- Interactive map of Boatswain Bay Migratory Bird Sanctuary
- Location: James Bay, within Quebec and Nunavut, Canada
- Coordinates: 51°50′00″N 78°52′00″W﻿ / ﻿51.83333°N 78.86667°W
- Area: 16,289.4 ha (40,252 acres)
- Established: 1941
- Governing body: Landowners: Nunavut (water), Ministère des Richesses naturelles du Québec (land)

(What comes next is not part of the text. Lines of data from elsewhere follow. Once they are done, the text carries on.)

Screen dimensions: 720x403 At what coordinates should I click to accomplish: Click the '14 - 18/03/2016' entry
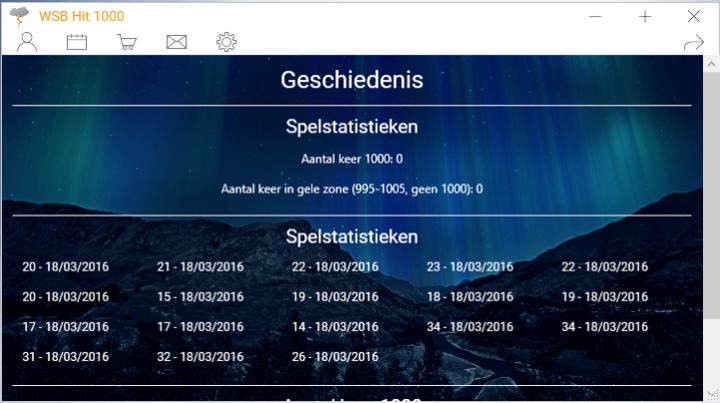click(x=335, y=327)
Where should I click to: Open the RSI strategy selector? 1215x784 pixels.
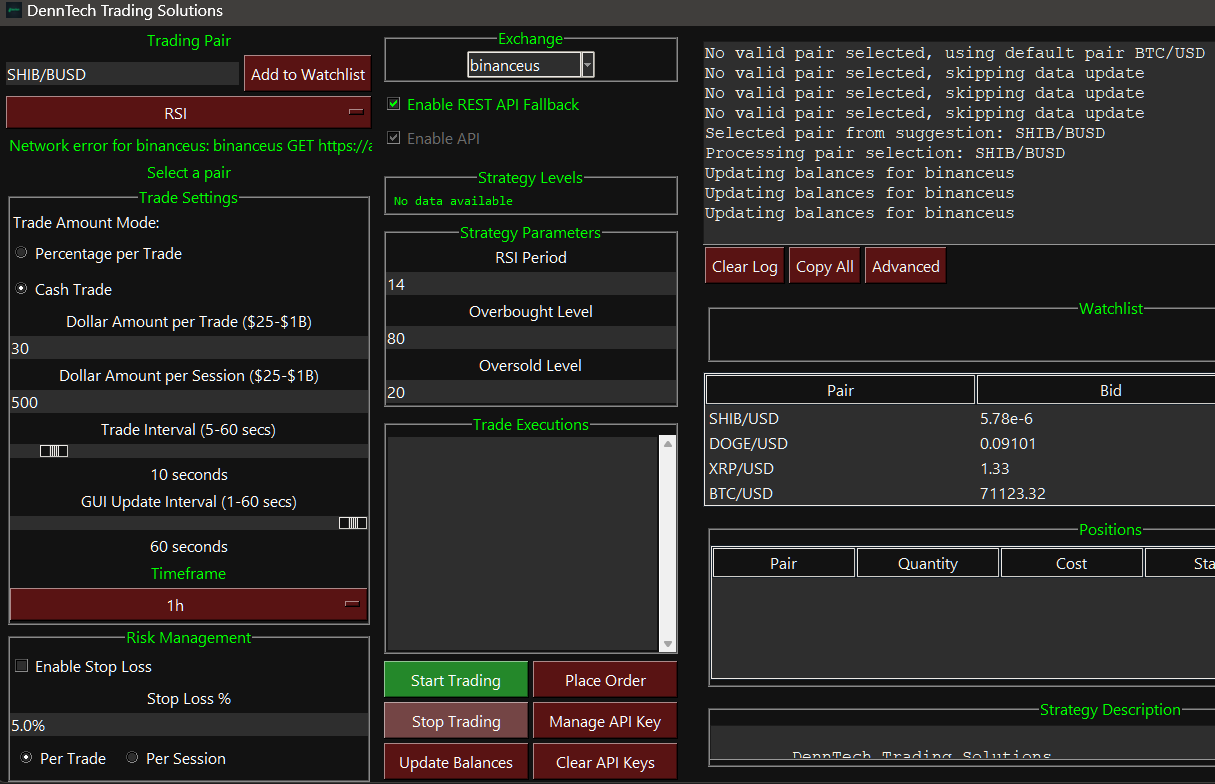[189, 112]
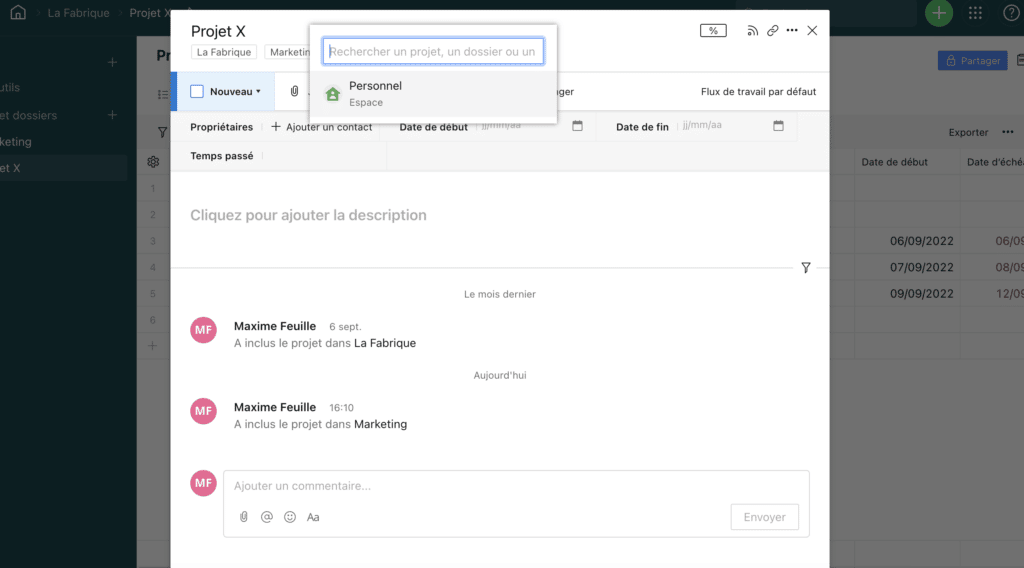The height and width of the screenshot is (568, 1024).
Task: Open the progress percentage icon
Action: point(713,31)
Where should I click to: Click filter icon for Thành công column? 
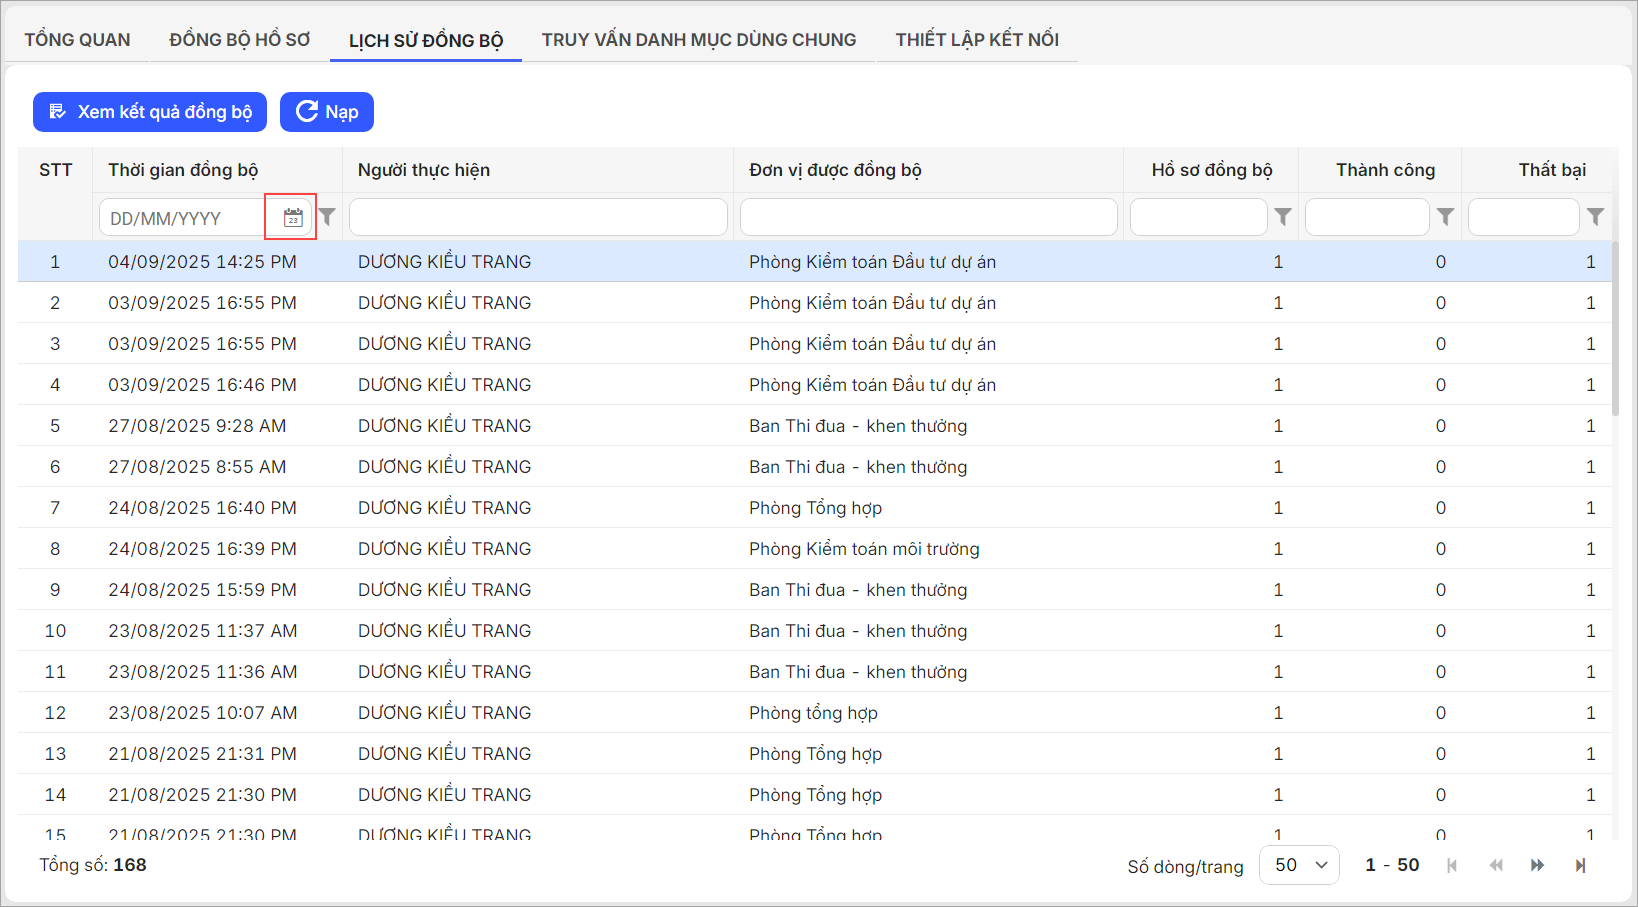click(1445, 217)
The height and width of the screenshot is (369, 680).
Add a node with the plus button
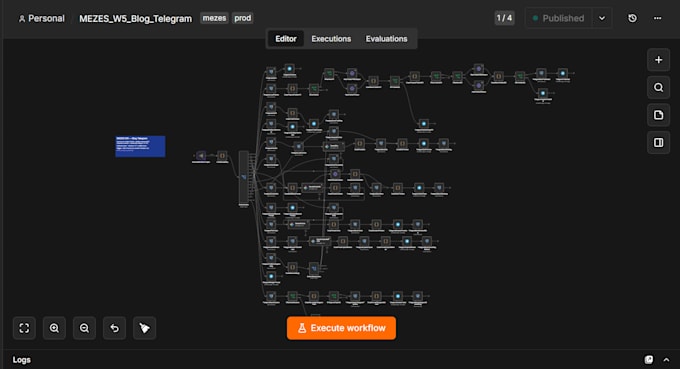pyautogui.click(x=658, y=60)
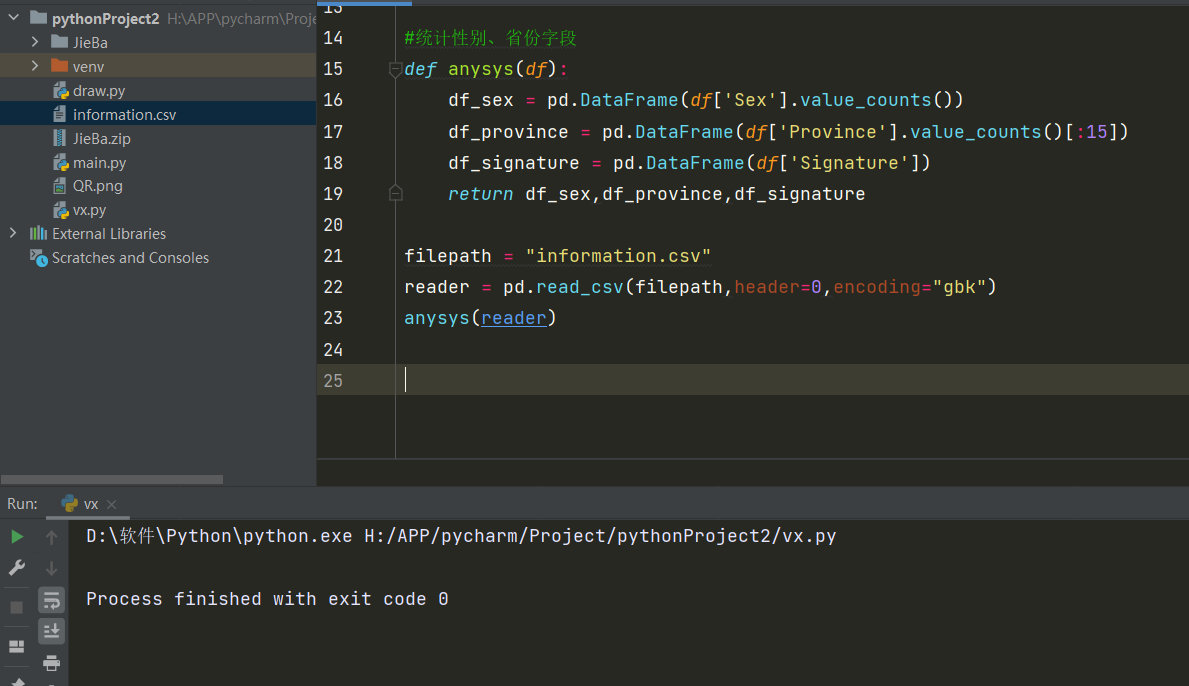
Task: Toggle scroll to end of console
Action: (x=51, y=631)
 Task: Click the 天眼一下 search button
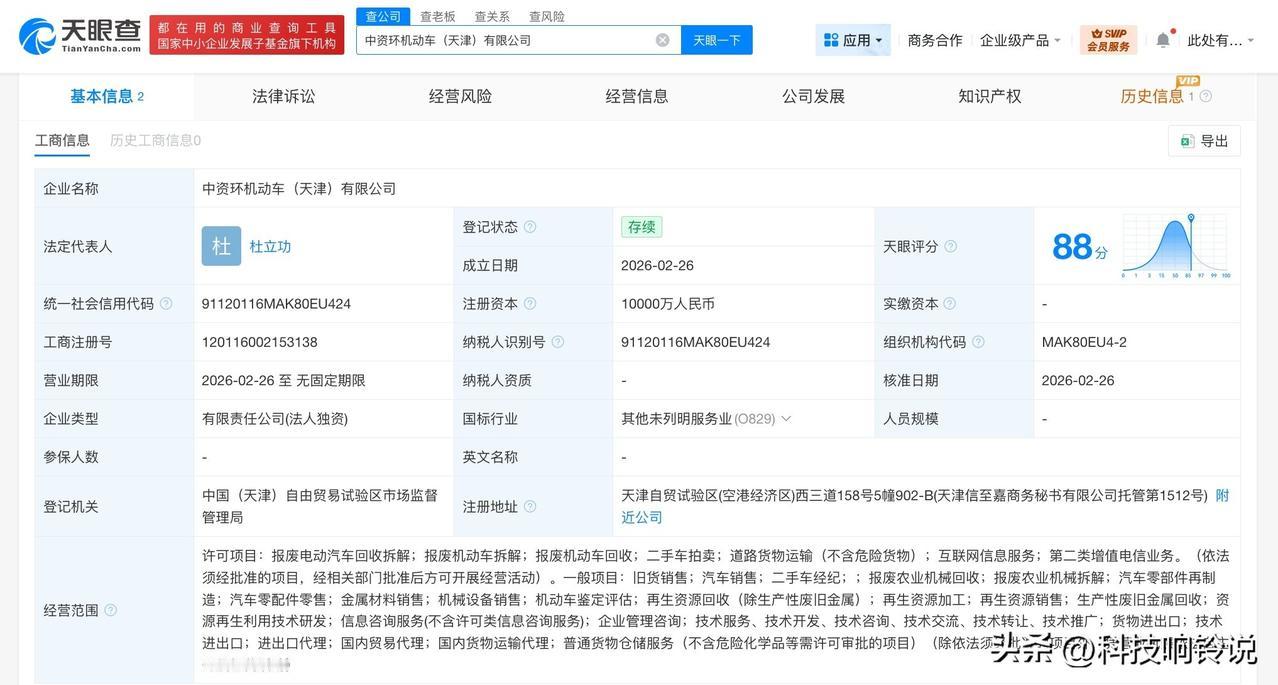click(716, 41)
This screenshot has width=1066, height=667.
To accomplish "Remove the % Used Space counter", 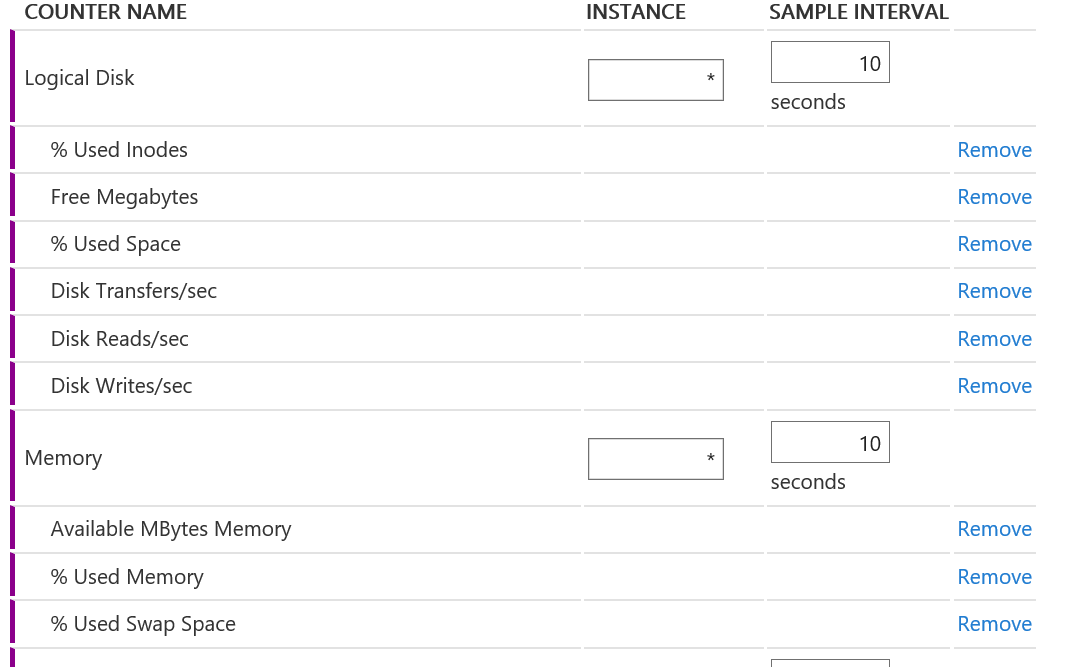I will [994, 243].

= Boatswain Bay Migratory Bird Sanctuary =

Migratory bird sanctuary in Quebec and Nunavut, Canada

The Boatswain Bay Migratory Bird Sanctuary (variant: Baie Boatswain Migratory Bird Sanctuary) is a migratory bird sanctuary that extends between Nunavut and Quebec, Canada. It is located in Boatswain Bay an arm of James Bay, and the Quebec headland. It was established on 29 January 1941 and consists of 17,900 hectares It was established in 1941. It is classified Category IV by the International Union for Conservation of Nature.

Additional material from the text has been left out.